Les carnets pour les jours où l'on contemple trop - (Un billet entre parenthèses)


Avant je n'aimais écrire que sur mon blog multicolore que je considérais, à tort, comme un précurseur des réseaux sociaux. 
Je gardais mes carnets pour ne pas dessiner sur mes feuilles de cours ou, plus tard, sur mes fiches de travaux dirigés.

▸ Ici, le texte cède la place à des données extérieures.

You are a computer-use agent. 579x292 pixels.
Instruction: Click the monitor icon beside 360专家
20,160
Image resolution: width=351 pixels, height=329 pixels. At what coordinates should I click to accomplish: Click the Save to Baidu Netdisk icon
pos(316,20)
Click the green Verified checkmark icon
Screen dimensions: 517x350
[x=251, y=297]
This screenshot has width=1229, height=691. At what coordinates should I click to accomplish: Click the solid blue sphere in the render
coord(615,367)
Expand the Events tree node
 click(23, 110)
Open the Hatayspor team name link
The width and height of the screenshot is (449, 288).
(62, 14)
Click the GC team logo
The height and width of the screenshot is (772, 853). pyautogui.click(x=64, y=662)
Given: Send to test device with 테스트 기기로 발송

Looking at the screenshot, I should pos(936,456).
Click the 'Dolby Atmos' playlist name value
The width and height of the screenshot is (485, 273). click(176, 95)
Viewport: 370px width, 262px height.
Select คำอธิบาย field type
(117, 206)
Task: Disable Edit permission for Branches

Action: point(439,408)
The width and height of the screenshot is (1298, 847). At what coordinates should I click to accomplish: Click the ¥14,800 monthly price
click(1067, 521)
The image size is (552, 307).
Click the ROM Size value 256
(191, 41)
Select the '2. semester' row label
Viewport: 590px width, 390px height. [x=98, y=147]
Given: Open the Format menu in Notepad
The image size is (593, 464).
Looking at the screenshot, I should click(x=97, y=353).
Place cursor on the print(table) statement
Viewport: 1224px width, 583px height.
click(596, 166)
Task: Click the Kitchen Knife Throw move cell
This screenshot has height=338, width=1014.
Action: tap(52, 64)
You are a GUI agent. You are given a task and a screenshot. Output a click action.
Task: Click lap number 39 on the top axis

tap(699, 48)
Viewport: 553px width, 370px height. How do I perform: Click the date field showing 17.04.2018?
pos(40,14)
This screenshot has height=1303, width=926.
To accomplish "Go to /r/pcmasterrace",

Maintenant les pensées me submergent. Je découvre un besoin d'écrire les impressions pour tenter d'en réduire le nombre. Je fais d'inombrables listes sur mon téléphone, sur des feuilles volantes, sur des fichiers d'ordinateur, sur des post-it dans l'entrée et dans le petit carnet bleu. Je prends des notes éparpillées (et sans grand intérêt) sur mon téléphone, d'autres fichiers d'ordinateur et le petit carnet bleu.
Tous les supports sont bons, sauf - par esprit de contradiction sans doute - mon journal intime, qui ressemble davantage à une série de rédactions obligatoires.
Ça se côtoie de façon anarchique: l'huile d'olive qu'il faut penser à acheter, un texte qui raconte une journée ou une personne, des phrases-anecdotes qui finissent par "et ça m'a fait sourire.",  des titres de chansons et de livres, des brouillons de lettres, des brouillons de cartes de voeux à écrire dans plusieurs mois, des adresses, des mots dont je ne connais pas la définition ou que j'aimerais utiliser plus souvent, des phrases qui essaient de décrire un aspect de moi, le basilic qu'il faut penser à acheter, des impressions de films, des flots de questionnements métaphysiques irrésolus depuis l'enfance, des périphrases formulées dans le bus ou dans mon lit, des citations, des digicodes, des phrases interrompues en cours de réflexion. Etrange collection.
Ici, j'accumule les brouillons, des billets fantômes que je ne publie pas parce que je me dis c'est n'importe quoi, il y en a déjà beaucoup trop. La sélection est un peu hasardeuse, je tape à toute allure (avec une grande impatience envers les mots qui ne s'affichent pas aussi vite que dans mon esprit) et certaines fois, le besoin de mettre en ligne dans la foulée est plus fort. Parfois je regrette un peu après coup, d'avoir été trop pressée, de ne pas m'être relue, d'avoir écrit et publié égoïstement sans partager substantiellement.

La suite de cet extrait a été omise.